BEGIN Listing

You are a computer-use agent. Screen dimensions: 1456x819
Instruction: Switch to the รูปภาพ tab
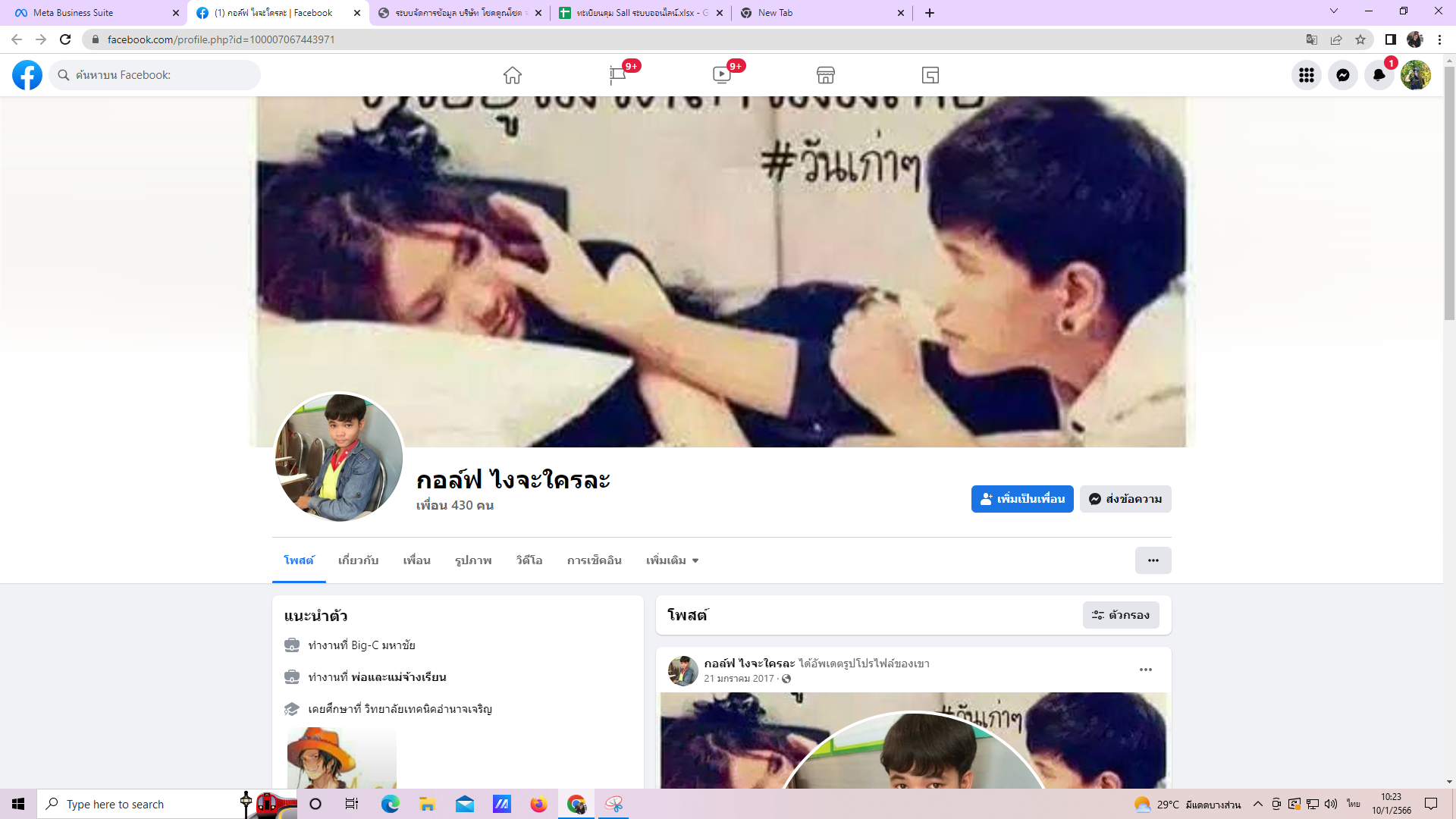[473, 560]
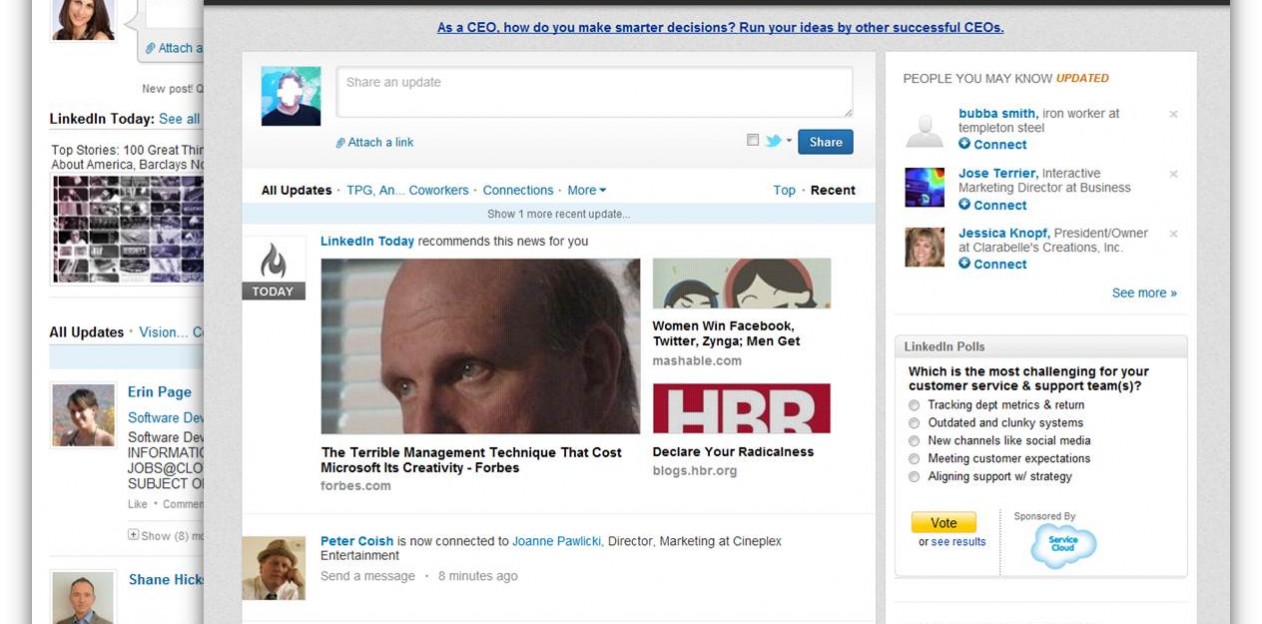Image resolution: width=1262 pixels, height=624 pixels.
Task: Select 'Tracking dept metrics & return' poll option
Action: tap(914, 406)
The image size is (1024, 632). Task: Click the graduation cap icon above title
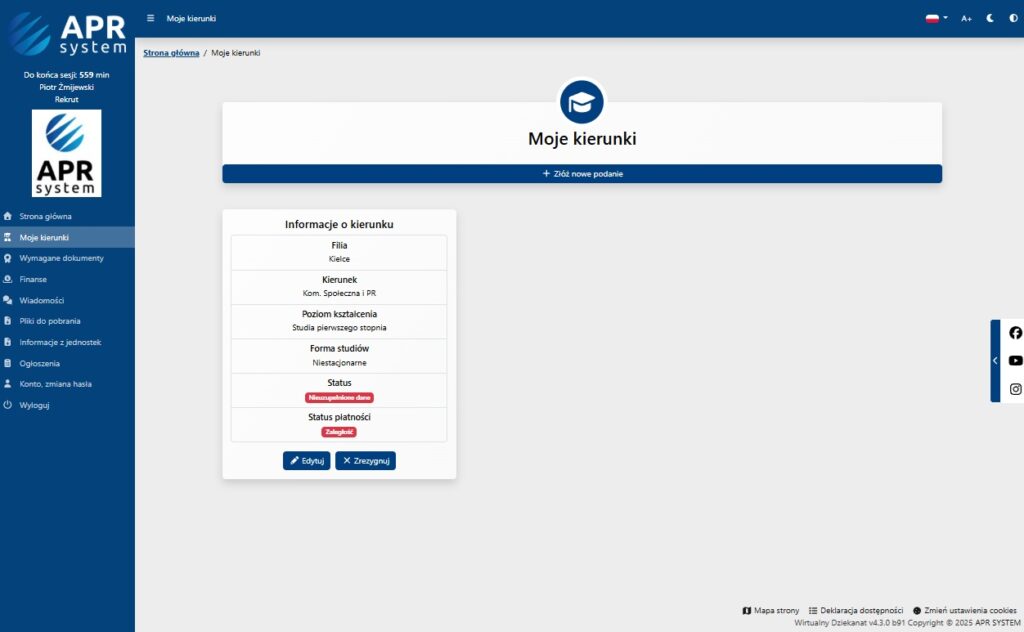point(581,101)
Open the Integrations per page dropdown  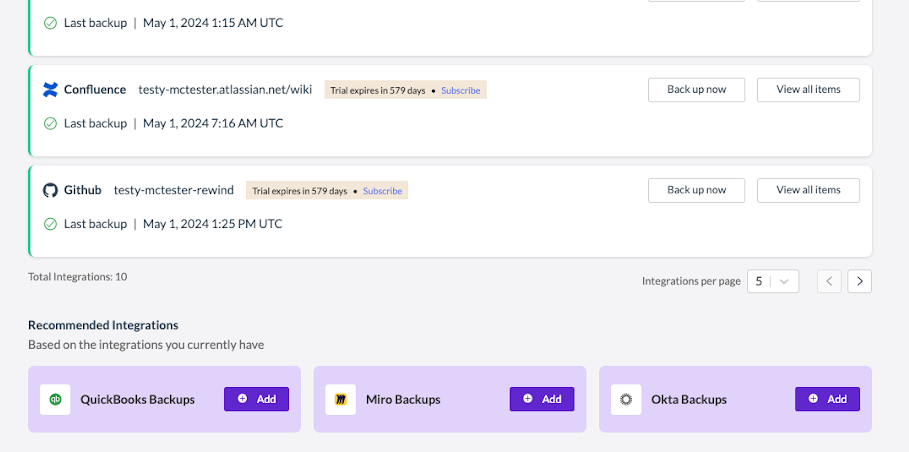pyautogui.click(x=773, y=281)
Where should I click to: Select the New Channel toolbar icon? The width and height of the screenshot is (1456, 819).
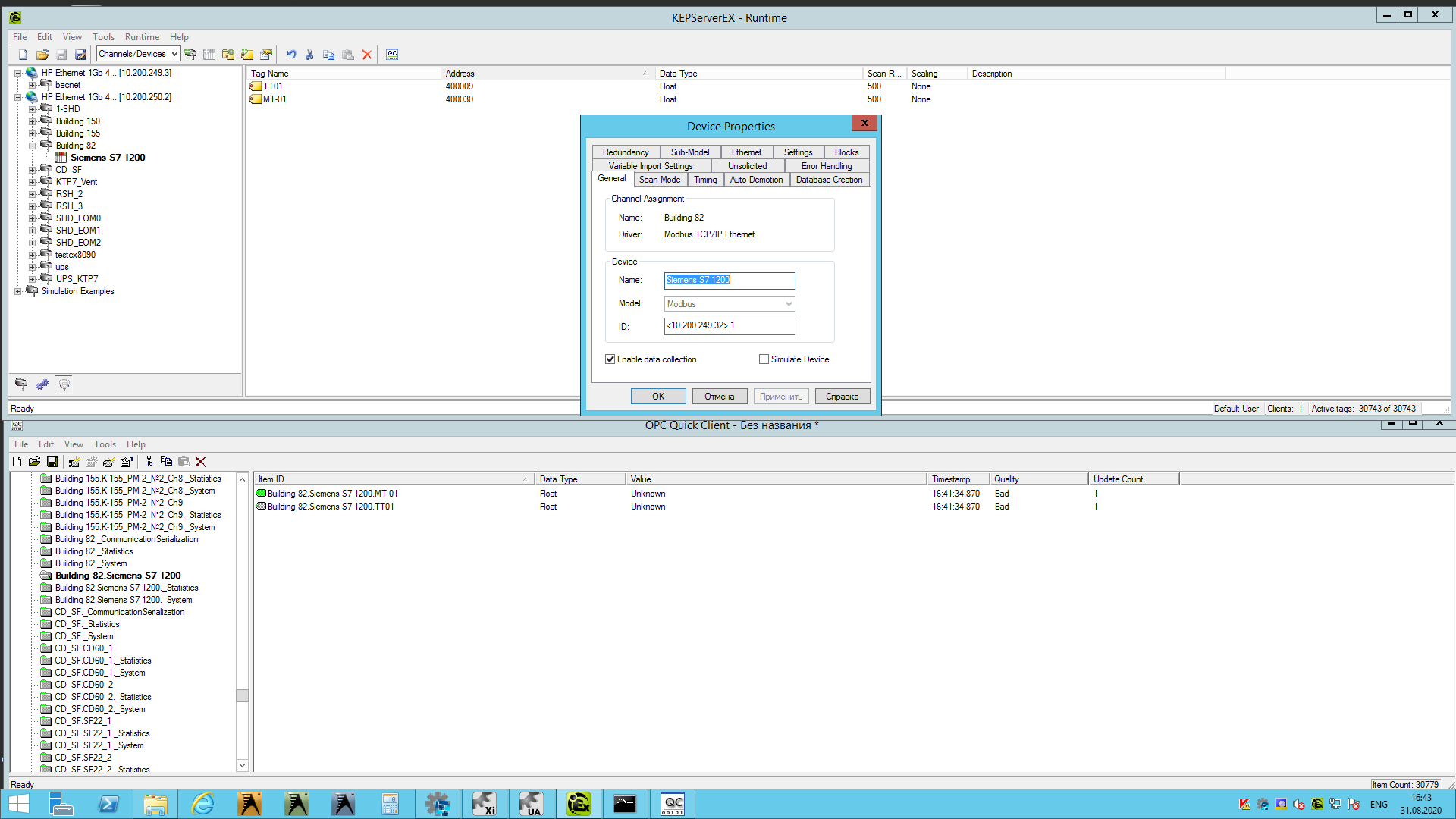[x=191, y=54]
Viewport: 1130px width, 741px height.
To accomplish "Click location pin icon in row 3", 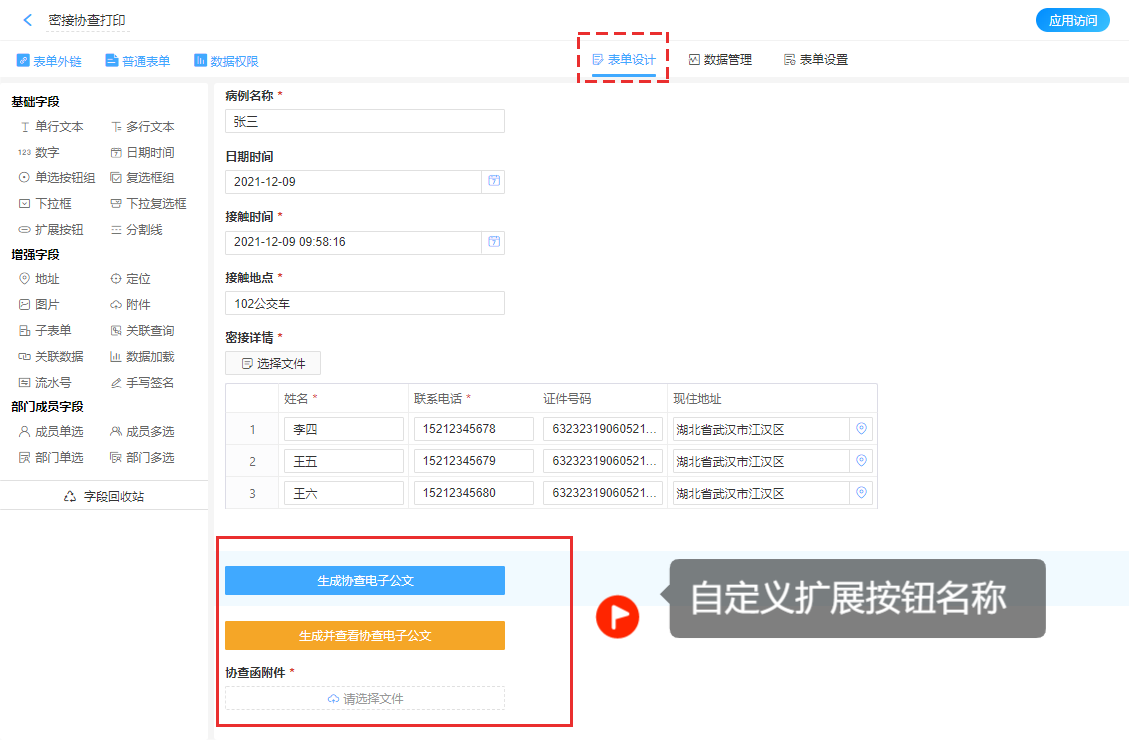I will (861, 493).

END Listing

» What you need to do
Reproduce the records verbatim from their beginning through the line containing "point(581,101)", including that line, and omit the pictures from your answer.

» Answer in full
You are a computer-use agent. Screen dimensions: 1456x819
Instruction: Switch to the รูปภาพ tab
[473, 560]
Image resolution: width=1262 pixels, height=624 pixels.
Task: Select 'Tracking dept metrics & return' poll option
Action: tap(914, 406)
The image size is (1024, 632). Task: Click the graduation cap icon above title
point(581,101)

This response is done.